Aim of the exercise: Locate, in the data below, the line that contains "Given: Click the" and the line that contains "The width and height of the screenshot is (582, 407)."; reproduce exactly those two lines and every line between them, nothing more.

Input data:
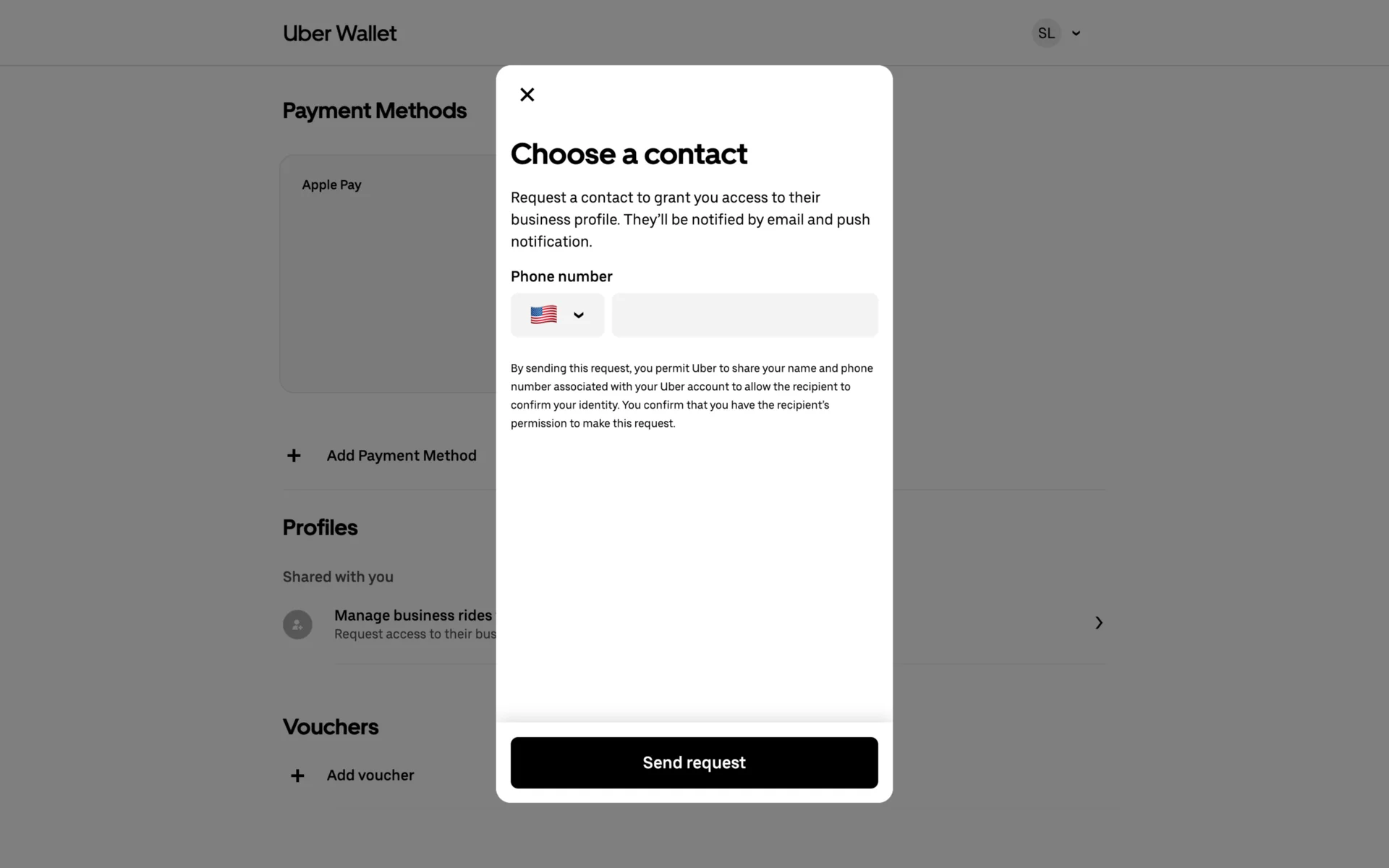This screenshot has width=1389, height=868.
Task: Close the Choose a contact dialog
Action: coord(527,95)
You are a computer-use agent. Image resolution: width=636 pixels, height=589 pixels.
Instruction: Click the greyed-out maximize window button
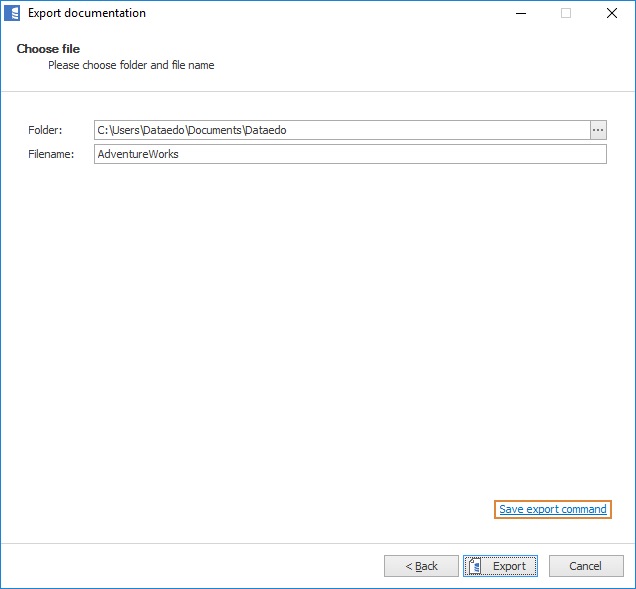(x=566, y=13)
--
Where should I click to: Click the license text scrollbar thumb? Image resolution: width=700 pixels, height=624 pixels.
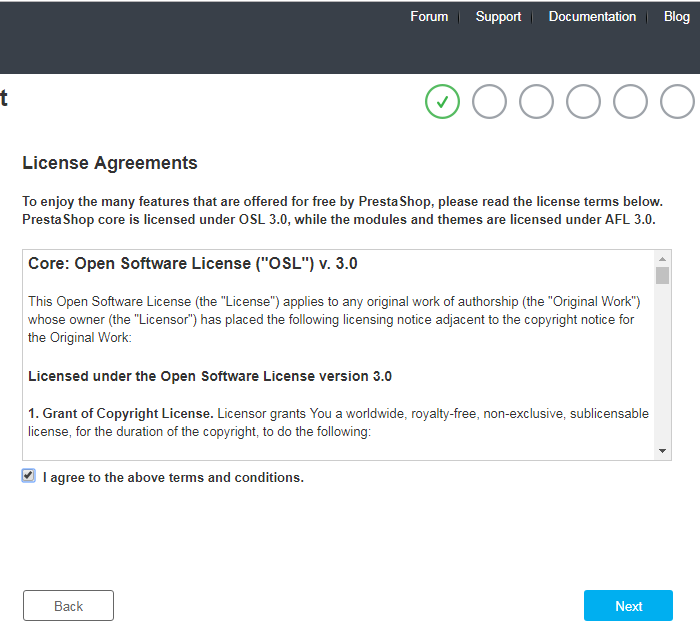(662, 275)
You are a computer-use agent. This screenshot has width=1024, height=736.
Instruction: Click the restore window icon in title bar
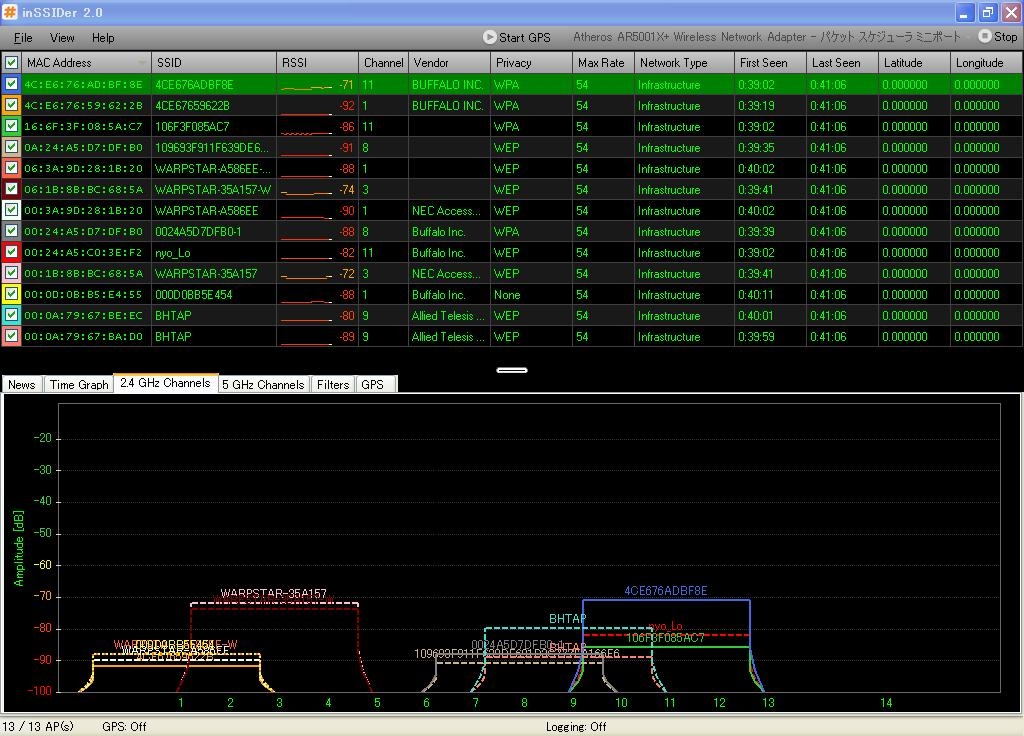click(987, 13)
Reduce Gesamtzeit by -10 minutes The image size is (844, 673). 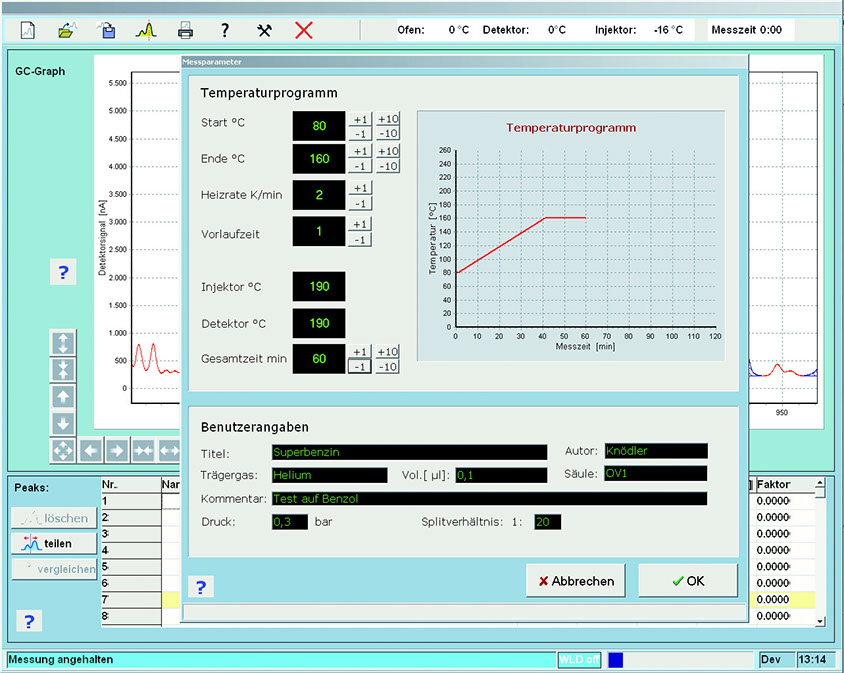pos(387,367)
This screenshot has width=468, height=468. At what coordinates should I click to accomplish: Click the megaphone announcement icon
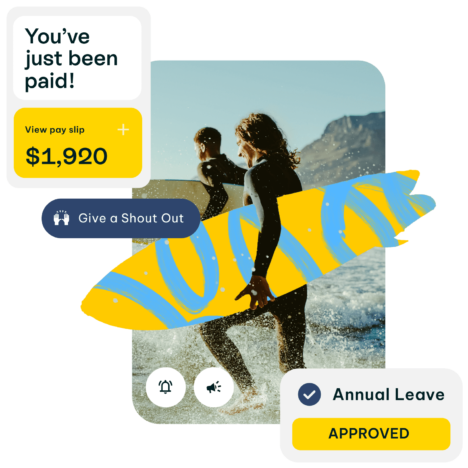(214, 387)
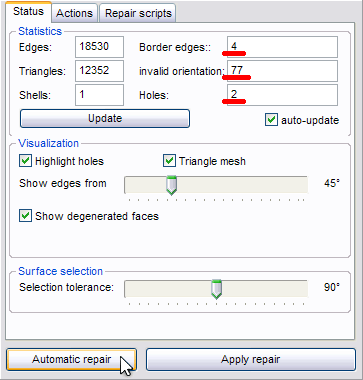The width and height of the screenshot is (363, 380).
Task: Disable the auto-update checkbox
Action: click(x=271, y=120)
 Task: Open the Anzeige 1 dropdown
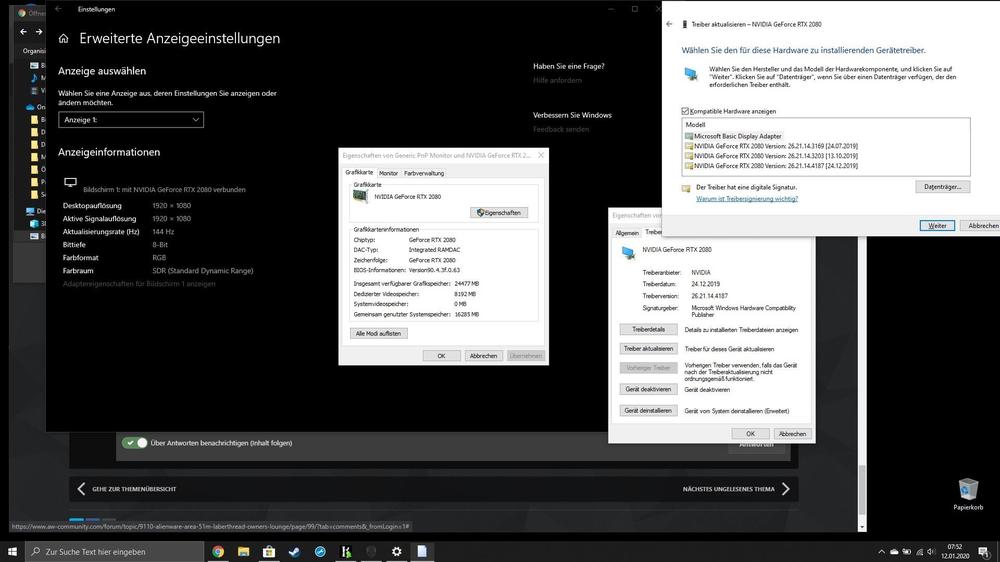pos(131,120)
--
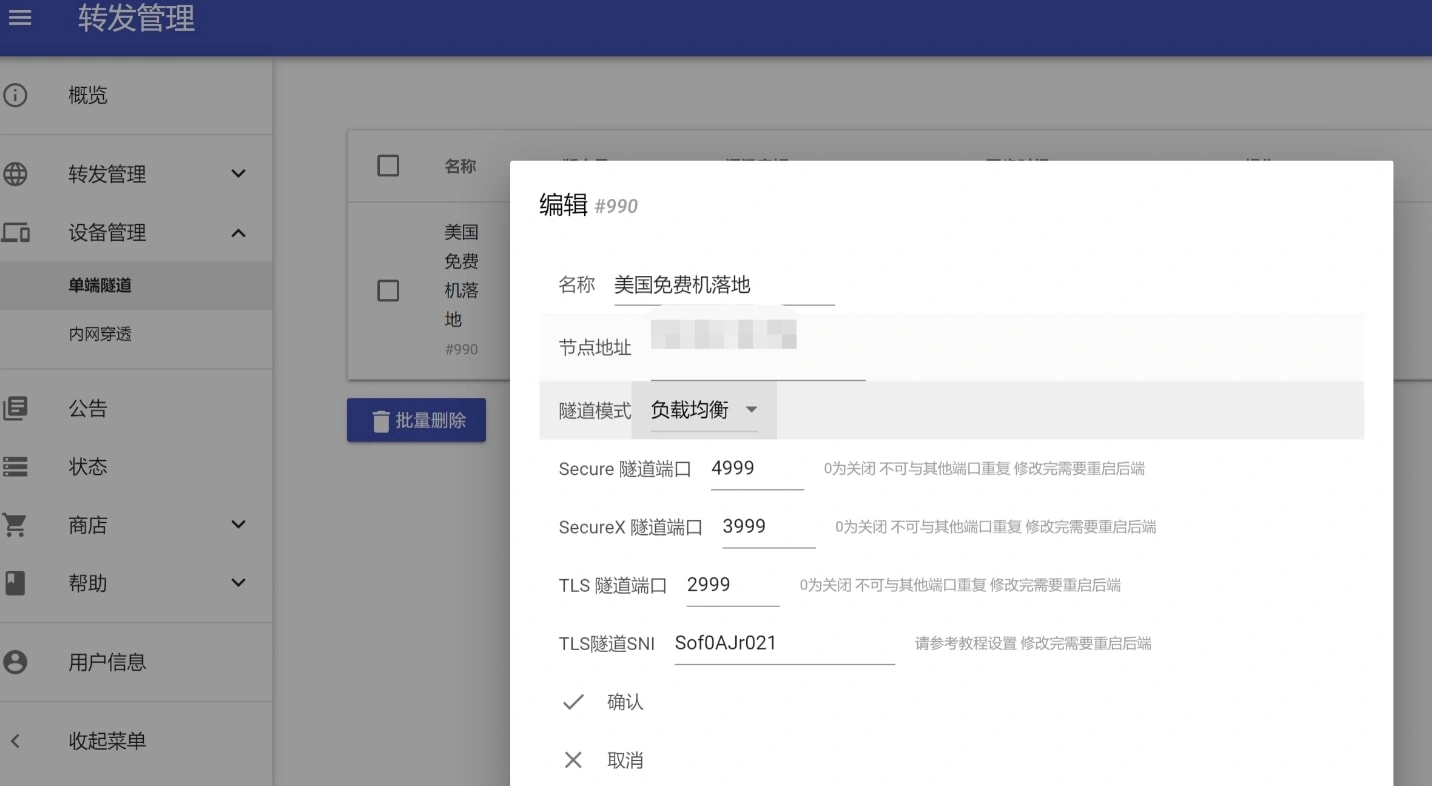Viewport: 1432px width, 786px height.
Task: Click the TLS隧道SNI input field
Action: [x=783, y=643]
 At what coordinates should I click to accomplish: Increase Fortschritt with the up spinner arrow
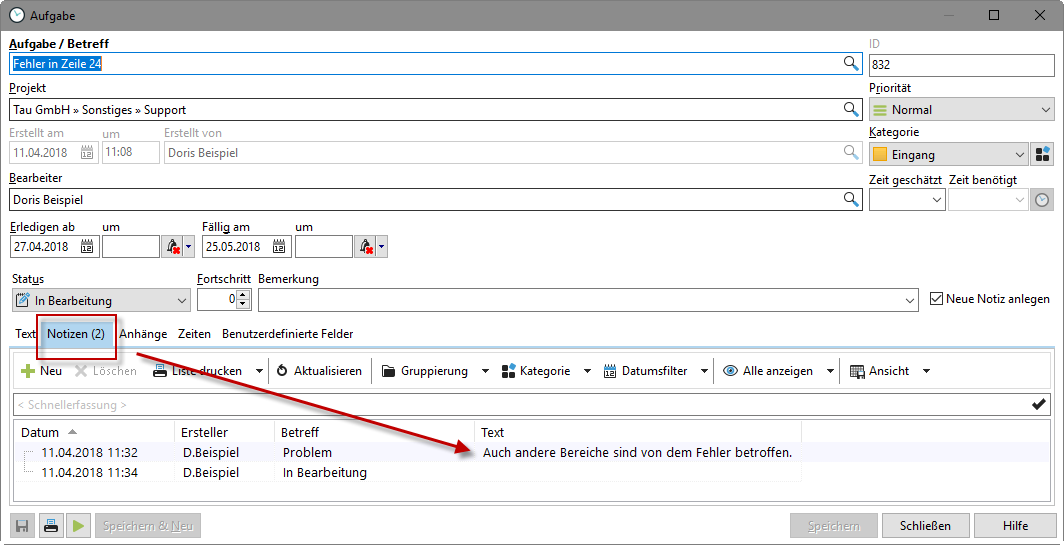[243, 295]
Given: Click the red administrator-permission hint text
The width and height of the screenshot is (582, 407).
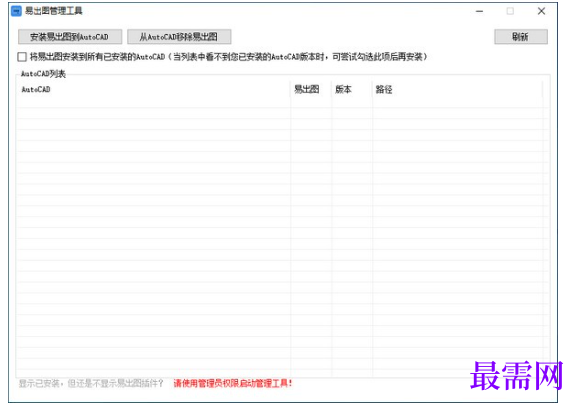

Answer to the problem:
Given: Click the red administrator-permission hint text
The width and height of the screenshot is (582, 407).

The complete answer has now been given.